As a puppy, I started our cooperative care training by teaching restraints & building duration for being restrained during procedures. Being completely Force-Free is the ultimate goal but she is a Malinois. Having her comfortably restrained gives peace of mind to the people who are working on her. The problem I’ve run into with this method is that she can only truly opt in or out at the beginning of the procedure. So when we are doing something like multiple acupuncture injections she starts to get frustrated after several injections in a row and needs to take a break before we can continue.
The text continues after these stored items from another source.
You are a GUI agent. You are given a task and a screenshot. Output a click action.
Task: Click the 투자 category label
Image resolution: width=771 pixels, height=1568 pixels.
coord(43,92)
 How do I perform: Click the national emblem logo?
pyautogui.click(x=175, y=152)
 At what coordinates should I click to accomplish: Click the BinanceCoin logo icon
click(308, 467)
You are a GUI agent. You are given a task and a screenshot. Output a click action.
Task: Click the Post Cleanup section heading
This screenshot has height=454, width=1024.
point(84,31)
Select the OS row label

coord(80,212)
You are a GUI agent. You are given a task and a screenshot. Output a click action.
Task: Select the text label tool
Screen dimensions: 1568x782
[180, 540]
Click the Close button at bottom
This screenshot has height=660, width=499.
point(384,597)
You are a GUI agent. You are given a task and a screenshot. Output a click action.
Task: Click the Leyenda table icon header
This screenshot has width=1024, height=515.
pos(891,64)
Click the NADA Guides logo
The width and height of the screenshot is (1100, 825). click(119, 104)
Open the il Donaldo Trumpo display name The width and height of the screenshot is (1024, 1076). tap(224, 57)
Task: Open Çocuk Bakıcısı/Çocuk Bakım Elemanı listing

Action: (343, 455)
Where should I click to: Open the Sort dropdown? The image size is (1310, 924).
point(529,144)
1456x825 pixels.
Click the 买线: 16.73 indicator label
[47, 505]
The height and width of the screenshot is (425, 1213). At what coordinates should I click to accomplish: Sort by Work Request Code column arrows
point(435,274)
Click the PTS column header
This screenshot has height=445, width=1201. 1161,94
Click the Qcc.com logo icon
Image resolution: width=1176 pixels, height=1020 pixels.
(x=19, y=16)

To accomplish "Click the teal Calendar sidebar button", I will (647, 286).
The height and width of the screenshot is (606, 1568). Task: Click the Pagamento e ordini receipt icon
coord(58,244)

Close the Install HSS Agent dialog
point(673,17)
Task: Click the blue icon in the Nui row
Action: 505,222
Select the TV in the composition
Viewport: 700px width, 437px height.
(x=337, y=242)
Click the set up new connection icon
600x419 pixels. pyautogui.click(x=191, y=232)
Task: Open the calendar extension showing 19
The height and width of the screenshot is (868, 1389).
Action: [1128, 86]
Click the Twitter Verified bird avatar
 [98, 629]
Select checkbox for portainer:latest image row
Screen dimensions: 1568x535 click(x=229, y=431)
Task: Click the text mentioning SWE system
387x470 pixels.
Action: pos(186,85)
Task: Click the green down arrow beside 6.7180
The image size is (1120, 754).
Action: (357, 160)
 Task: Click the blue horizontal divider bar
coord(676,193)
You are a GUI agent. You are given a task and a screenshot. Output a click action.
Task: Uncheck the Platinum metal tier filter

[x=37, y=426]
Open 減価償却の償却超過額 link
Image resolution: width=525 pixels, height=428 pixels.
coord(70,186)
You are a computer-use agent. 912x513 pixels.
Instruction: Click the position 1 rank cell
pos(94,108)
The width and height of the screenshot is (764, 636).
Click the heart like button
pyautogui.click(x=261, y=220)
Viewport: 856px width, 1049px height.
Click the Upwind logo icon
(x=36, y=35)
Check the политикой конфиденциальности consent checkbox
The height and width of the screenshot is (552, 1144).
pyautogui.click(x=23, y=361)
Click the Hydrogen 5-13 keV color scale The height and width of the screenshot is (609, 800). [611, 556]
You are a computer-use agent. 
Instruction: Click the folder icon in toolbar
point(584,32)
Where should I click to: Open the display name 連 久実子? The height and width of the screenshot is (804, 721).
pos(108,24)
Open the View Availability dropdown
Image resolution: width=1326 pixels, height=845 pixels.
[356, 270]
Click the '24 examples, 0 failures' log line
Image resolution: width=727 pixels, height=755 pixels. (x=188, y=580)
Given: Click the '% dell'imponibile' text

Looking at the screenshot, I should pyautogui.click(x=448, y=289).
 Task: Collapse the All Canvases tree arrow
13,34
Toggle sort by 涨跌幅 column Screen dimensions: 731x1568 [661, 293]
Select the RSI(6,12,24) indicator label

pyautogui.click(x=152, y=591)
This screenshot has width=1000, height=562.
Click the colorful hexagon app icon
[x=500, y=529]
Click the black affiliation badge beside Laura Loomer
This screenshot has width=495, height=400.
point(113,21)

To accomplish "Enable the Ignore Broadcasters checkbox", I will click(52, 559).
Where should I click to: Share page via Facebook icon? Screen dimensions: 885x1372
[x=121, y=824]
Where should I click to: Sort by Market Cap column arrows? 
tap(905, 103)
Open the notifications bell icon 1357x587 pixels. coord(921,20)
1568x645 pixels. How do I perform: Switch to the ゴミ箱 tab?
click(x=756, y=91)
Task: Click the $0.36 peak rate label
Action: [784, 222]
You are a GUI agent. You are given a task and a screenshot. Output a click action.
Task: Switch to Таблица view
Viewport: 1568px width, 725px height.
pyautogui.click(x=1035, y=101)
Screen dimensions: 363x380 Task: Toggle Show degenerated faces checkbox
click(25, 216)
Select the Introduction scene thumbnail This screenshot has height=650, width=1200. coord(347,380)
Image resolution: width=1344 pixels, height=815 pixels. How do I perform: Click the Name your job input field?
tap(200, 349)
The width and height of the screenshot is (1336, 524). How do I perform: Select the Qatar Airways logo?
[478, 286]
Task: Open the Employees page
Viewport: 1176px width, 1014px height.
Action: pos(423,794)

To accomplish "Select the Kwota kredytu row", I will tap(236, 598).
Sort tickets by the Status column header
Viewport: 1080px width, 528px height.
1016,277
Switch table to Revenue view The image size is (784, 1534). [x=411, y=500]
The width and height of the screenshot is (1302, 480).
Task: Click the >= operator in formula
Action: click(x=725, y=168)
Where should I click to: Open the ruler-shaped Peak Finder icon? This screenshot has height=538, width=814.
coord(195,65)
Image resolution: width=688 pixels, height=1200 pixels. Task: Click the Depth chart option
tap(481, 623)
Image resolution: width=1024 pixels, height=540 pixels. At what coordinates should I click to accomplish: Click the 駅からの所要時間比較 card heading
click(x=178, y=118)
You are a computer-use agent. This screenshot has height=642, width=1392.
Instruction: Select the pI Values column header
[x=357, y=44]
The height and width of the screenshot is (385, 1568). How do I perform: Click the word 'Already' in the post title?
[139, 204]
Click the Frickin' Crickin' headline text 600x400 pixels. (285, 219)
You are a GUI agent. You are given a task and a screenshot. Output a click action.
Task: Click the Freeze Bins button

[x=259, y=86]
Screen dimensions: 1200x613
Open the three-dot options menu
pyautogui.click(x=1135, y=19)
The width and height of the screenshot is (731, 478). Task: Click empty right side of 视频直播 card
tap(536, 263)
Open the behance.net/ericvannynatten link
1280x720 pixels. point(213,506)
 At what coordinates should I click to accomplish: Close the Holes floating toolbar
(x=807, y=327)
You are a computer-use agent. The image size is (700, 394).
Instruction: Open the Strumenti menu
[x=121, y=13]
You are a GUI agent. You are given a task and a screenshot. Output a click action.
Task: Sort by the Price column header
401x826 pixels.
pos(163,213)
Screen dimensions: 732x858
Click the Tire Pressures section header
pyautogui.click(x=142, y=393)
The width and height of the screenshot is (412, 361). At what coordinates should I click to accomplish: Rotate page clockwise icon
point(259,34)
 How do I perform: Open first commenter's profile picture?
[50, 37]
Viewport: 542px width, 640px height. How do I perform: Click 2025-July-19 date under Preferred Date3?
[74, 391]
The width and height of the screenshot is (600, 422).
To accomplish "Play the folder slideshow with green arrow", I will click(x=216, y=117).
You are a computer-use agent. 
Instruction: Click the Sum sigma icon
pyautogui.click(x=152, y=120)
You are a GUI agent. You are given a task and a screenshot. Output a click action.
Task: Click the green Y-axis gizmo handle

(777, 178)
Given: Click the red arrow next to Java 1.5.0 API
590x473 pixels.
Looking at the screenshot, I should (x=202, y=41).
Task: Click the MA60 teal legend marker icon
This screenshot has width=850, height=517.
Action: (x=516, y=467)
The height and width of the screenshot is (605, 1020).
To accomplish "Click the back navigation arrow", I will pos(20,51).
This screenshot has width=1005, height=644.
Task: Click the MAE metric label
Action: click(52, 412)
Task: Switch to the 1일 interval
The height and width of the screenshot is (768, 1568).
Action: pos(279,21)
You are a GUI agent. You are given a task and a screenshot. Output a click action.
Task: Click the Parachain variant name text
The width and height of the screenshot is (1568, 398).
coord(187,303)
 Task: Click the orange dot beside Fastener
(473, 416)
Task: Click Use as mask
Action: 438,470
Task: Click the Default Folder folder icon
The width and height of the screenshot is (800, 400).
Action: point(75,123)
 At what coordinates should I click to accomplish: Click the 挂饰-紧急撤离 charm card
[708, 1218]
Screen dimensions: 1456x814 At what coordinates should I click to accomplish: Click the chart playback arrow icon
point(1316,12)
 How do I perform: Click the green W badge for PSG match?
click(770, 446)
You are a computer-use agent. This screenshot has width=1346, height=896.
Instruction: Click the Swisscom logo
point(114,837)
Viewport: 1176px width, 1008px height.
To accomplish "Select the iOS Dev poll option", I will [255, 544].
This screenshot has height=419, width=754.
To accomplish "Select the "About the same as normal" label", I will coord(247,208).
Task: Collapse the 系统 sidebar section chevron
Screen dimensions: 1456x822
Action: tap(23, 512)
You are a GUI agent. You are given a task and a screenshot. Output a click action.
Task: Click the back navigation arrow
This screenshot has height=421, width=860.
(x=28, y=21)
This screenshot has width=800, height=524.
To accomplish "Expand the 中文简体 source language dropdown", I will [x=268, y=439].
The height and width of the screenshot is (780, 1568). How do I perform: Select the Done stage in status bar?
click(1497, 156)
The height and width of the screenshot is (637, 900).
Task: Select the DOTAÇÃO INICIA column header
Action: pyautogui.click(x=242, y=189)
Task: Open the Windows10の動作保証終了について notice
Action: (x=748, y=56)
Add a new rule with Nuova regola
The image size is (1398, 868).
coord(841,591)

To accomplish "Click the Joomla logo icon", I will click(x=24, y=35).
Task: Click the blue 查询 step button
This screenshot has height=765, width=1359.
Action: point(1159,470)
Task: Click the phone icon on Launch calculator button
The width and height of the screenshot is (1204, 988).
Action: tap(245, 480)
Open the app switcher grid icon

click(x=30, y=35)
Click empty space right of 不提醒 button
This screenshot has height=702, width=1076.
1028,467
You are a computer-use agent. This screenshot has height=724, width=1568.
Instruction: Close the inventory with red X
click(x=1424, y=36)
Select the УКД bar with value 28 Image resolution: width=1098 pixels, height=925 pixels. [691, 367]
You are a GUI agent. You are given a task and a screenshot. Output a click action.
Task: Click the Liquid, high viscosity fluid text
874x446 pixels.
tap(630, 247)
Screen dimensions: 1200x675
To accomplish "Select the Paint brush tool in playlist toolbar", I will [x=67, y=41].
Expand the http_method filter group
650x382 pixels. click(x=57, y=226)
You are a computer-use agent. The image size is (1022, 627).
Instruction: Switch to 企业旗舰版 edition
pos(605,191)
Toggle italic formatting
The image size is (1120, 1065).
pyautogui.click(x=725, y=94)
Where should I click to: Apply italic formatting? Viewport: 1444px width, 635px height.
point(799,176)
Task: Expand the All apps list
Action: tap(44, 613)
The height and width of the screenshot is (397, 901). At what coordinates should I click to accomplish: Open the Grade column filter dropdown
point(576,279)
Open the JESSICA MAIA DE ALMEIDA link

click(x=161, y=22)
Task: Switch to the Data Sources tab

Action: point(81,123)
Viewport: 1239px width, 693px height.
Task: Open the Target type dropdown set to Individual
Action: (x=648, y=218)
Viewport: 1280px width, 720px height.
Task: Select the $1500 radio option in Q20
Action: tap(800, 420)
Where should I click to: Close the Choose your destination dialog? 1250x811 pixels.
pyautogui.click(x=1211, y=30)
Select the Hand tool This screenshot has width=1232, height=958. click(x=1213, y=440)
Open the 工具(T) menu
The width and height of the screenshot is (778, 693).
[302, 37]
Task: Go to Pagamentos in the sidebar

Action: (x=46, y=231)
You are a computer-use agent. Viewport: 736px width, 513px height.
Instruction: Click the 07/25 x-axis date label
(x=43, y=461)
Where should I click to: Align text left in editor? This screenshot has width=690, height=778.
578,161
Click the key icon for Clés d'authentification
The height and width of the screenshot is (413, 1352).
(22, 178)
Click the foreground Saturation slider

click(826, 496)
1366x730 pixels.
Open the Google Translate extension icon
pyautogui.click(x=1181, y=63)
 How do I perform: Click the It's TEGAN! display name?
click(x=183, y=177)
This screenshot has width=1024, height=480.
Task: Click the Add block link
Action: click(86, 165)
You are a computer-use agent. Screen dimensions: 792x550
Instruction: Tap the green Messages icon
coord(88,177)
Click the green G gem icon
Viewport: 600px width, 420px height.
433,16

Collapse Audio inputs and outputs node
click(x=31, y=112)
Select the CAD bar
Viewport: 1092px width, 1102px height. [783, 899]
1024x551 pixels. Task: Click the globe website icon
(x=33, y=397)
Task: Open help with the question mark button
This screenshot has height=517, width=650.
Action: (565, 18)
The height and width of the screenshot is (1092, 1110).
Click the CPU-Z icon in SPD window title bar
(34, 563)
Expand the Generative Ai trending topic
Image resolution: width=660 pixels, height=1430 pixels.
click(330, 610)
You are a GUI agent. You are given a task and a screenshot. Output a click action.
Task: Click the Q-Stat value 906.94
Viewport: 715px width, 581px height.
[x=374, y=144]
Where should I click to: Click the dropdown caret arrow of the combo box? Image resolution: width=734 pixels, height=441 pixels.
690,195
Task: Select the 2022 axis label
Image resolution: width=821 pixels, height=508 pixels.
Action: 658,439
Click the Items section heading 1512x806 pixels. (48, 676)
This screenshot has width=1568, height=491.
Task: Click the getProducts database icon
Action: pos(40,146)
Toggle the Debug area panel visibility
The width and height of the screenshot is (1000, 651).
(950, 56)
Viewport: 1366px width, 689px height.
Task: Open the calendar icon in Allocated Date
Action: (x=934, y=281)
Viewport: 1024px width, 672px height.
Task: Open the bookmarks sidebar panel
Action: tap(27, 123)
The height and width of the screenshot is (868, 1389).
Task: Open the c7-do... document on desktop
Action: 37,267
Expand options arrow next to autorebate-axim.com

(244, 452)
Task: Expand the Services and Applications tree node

So while I’ve been resting at home, I’ve started introducing a chin rest as an opt in/out behavior. We got to try it out for the first time today at her appointment and she did really well. I held her collar just incase she got startled but she had the freedom to raise or lower her head to signal when she was ready for the injection. When she realized she had more control over the situation she was enthusiastic to participate and we were able to get it all done quickly.
After that she opted into a restrained hold for a quick blood draw. Following one of our walks recently I found a couple of ticks on her. She is on prevention and they were dead but she seemed swollen afterwards so we are going to test for tick born illnesses just to be safe. We should get the results in a day or so.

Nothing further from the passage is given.